Oggi, in Amazzonia, vivono ancora 400 tribù. Alcune di queste non hanno alcun contatto con i membri delle società dominanti (figurarsi sapere dov’è l’hub vaccinale da raggiungere). Spesso sono estremamente vulnerabili perchè non hanno le difese immunitarie verso le malattie a cui le società occidentali sono esposte da secoli. Nella foresta mancano antivirali o medicinali che possano curarli. Basta una semplice influenza (altro che Covid-19) per sterminare intere popolazioni. Come i Matis: dopo il primo contatto con il mondo occidentale la loro popolazione venne dimezzata. Nel 1983, di loro ne rimanevano solo in 87. In questi anni hanno dovuto vedersela con la deforestazione, con malattie come malaria e l’epatite che non sono più riusciti a debellare e con la deforestazione. Ma nessuno di loro è stato vaccinato.

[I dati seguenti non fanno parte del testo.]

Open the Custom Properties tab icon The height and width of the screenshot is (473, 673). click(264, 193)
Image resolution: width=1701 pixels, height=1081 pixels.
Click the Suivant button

Negli anni Ottanta, alcune società internazionali decisero di cercare petrolio in un’area della foresta amazzonica. Questo causò epidemie e carenze di cibo a causa della deforestazione. E la morte del 60% della popolazione dei Nahua. Nel 1996, un secondo tentativo causò danni ancora maggiori: la multinazionale petrolifera agì con la consapevolezza del rischio che avrebbe fatto correre a un’altra tribù che non aveva mai avuto alcun contatto con gli occidentali: i Nanti. Anche in questo caso di petrolio non trovarono neanche una goccia. Ma gli effetti sulla popolazione locale furono devastanti. Ma anche di loro, nessuno pubblicò foto commoventi.
Anche l’Onu ha parlato di queste popolazioni: recentemente ha lanciato una campagna contro l’estinzione di 35 tribù amazzoniche. Anche di questo, però, nessun giornale ha scritto parole commoventi. Hanno preferito pubblicare la foto che ritrae due indigeni che volevano a tutti i costi farsi vaccinare contro il Covid-19. Quasi uno spot pubblicitario.